[begin Information provided]

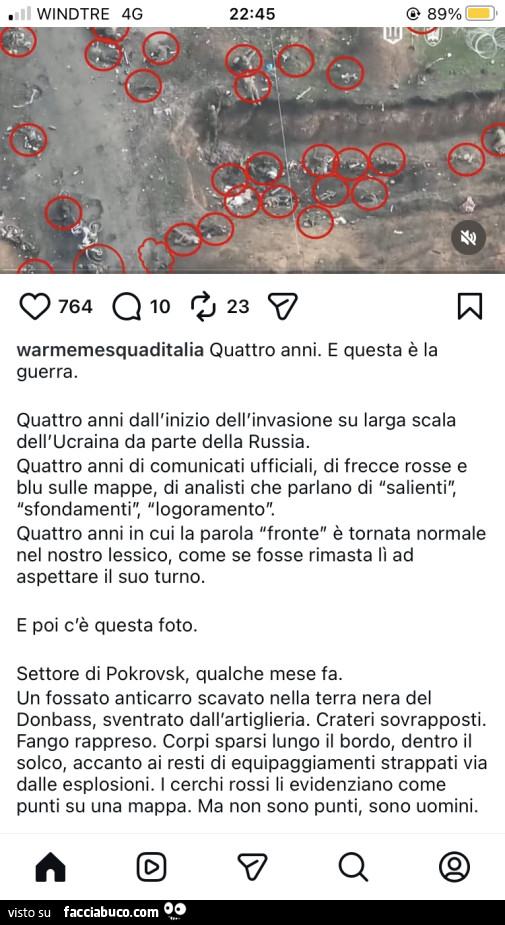
Task: Open Profile tab in bottom navigation
Action: click(454, 867)
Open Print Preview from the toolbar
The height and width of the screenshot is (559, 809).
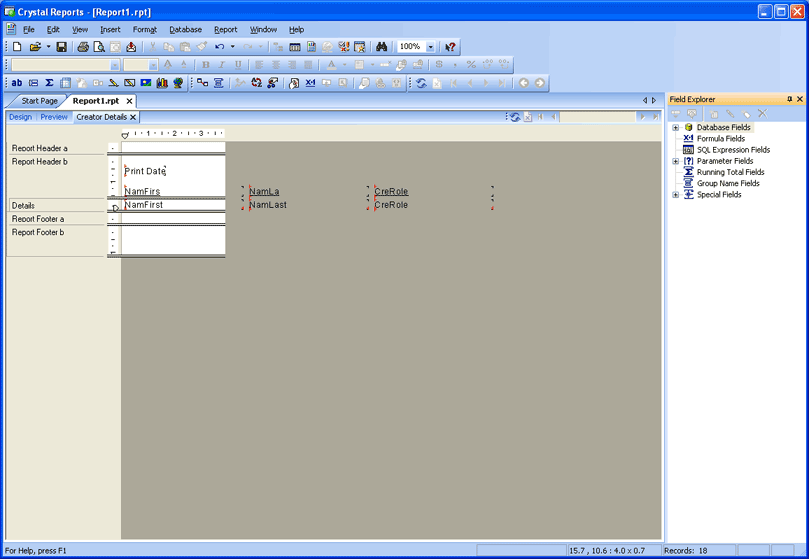click(99, 47)
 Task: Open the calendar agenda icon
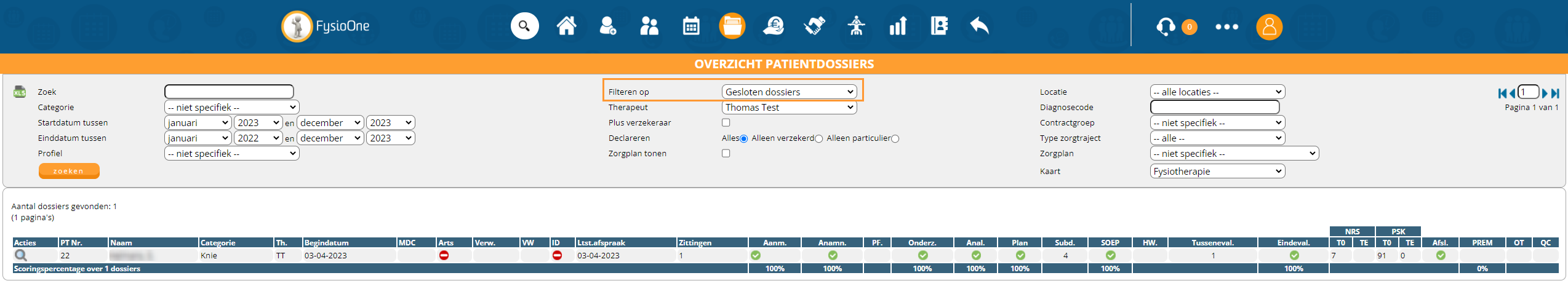pos(691,26)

[end Information provided]

Written request >> Copy every line of the data from the line that contains "Open Print Preview from the toolbar" through the end of the data, inclusive, and add 146 to each coordinate in the answers. Leave the pictures out of your copy.

Finished answer >>
Open Print Preview from the toolbar
The height and width of the screenshot is (559, 809).
click(245, 193)
 Task: Open the calendar agenda icon
pos(837,172)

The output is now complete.